COMPLETE THE FOLLOWING:
1 - In the text on India's public sector banks, what deadline did RBI governor Rajan set for completing the clean-up operation?
2 - Continue the text on India's public sector banks from its final sentence.

EXTRACTED TEXT:
*** Begin section ***

India's public sector banks (PSBs) are in a complete mess. Their balance sheets are filled with toxic non-performing loans. Some of these will not be repaid. They received a lot of leeway to deal with this. But the problem just kept getting bigger. Finally, the RBI cracked the whip. It forced PSBs to declare the full extent of its NPA problem. And provide adequate coverage for it.
The result of this exercise, known as the Asset Quality Review (AQR), is now out in the open. PSBs reported monumental losses for the December 2015 quarter. There will be more pain to come at the time of the annual results in April-May 2016. But will that be the end of their worries? Will PSBs become healthy again quickly? We don't think so.
RBI governor Rajan has given a deadline of March 2017 for the completion of this clean-up operation. But we have good reason to be sceptical. PSBs function more as a lending arm of the government, than as professional banks. The mismanagement of these institutions defies belief. We all know what the problems are. Corruption, inefficiency, and lack of independence are just some the big ones. They have social obligations too.

*** End section ***

PROVIDED MATERIAL:

*** Begin section ***

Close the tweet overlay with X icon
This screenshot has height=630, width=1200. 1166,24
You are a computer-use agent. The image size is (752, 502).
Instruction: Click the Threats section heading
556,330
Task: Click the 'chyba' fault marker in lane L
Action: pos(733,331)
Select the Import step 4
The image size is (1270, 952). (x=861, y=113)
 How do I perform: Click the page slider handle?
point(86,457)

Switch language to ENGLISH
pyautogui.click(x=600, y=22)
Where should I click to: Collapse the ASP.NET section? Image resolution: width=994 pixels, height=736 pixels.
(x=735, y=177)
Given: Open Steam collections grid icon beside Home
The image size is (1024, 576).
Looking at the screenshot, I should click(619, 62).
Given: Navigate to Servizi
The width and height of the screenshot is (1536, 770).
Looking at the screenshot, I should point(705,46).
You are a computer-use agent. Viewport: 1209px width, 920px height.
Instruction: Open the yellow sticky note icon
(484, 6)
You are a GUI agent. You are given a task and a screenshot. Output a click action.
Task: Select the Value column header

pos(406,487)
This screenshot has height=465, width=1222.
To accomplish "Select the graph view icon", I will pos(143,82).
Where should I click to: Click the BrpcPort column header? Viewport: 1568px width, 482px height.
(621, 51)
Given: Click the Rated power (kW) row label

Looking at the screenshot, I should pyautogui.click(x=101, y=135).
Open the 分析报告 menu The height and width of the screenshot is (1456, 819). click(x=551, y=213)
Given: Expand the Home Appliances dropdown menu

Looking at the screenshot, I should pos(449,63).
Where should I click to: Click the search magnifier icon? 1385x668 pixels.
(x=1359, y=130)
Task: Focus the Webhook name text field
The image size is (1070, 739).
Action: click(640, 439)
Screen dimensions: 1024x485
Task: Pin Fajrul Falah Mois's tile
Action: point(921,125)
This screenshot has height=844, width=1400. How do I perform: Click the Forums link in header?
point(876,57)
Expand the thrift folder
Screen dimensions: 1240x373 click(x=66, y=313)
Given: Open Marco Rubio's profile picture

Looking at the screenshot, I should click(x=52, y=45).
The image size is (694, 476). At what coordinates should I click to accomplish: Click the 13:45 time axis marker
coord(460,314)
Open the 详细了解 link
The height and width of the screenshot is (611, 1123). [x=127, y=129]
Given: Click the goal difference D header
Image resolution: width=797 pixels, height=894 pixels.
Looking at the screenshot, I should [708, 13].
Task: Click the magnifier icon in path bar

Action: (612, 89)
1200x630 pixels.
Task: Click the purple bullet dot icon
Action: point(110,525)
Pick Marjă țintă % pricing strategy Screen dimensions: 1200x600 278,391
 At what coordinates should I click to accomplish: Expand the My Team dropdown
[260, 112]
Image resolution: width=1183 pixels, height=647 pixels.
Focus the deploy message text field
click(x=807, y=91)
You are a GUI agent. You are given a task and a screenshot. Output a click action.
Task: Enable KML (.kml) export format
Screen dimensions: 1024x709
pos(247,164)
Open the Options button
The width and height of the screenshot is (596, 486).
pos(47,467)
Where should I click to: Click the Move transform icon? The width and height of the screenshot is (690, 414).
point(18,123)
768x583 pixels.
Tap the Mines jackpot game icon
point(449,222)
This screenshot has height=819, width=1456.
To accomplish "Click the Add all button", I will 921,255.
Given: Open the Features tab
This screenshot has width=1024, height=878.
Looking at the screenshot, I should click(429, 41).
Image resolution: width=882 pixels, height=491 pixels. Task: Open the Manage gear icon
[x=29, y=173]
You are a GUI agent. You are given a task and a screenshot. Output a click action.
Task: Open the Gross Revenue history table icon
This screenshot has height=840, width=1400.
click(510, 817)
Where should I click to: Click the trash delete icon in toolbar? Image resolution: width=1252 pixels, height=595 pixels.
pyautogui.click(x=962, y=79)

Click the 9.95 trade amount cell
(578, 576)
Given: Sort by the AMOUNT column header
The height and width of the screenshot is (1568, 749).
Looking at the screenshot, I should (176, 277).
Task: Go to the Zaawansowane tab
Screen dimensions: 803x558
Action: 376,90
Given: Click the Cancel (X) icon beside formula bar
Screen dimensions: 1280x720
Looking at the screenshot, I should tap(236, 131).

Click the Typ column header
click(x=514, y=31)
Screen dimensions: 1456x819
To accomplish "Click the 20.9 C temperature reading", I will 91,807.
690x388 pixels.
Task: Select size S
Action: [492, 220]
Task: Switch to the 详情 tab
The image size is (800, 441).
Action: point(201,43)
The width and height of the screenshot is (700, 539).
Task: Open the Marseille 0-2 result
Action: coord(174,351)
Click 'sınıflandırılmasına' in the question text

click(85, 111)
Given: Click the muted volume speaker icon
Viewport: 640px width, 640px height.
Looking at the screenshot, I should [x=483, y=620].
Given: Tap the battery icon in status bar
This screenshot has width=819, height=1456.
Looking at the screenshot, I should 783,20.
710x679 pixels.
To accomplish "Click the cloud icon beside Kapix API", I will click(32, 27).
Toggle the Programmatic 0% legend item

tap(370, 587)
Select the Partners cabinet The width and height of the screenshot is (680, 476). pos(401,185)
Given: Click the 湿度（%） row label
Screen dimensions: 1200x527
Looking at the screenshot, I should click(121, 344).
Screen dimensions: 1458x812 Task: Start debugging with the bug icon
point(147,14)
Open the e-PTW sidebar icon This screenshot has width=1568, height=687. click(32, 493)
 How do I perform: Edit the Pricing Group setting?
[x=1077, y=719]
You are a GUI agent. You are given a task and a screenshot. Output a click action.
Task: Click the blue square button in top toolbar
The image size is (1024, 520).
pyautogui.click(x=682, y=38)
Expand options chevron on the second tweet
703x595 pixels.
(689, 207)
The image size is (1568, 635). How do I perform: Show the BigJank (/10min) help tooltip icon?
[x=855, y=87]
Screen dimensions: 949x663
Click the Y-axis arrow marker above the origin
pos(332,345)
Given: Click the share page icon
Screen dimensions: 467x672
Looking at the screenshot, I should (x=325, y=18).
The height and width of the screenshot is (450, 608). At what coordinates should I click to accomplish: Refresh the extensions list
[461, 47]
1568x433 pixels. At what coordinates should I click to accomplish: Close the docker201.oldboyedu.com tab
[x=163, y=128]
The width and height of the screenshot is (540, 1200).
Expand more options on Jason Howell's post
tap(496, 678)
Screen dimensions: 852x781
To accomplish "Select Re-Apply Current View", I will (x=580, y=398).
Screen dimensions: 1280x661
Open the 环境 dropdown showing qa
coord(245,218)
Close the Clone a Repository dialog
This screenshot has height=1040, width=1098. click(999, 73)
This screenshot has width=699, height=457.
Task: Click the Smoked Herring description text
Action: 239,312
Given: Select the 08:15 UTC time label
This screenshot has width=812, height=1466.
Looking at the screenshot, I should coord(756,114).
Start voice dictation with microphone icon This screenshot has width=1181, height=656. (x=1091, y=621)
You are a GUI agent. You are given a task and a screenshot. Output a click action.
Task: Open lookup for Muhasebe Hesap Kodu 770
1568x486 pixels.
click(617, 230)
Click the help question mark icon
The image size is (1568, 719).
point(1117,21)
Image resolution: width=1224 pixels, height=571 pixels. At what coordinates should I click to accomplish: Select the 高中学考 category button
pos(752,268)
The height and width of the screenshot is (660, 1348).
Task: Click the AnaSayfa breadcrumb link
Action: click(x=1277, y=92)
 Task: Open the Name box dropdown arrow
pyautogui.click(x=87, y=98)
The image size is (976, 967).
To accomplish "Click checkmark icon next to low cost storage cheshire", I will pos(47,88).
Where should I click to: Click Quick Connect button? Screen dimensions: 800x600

*** End section ***

ANSWERS TO THIS EXERCISE:
1 - March 2017.

2 -
But the rot runs much deeper. We believe the sheer scale of the NPA menace is just too big to be solved quickly. Drastic measures will be needed. The government is thinking of one right now. It's called the 'bad bank' solution. The so called 'bad bank' will be a new financial institution. It will take over much of the NPAs, if not all of it. Of course, it will be fully backed by the government. This will help PSBs clean their books quickly.
Now there are some serious problems with this. Firstly, the NPAs won't go away. They will be merely transferred to the 'bad bank'. This new financial institution will still have to recover these loans. If it can't, will the tax payer be called upon to bail it out? As per an article in the Business Standard, no seems to be the answer. The PSBs will still bear the burden. If that's true, how can they start to confidently lend again?
Secondly, what happens when the PSBs start lending again? Won't they make more bad loans? They will if the managements are not free from political interference. To these, we can add the problems of low salaries and poor corporate governance.
We are not pessimists. We are not dismissing the 'bad bank' idea. It may turn out to be a good decision. But it will be a long drawn out process. There will be several hurdles to overcome. Considering the size of the NPA problem, we believe will be a slow road to recovery for PSBs.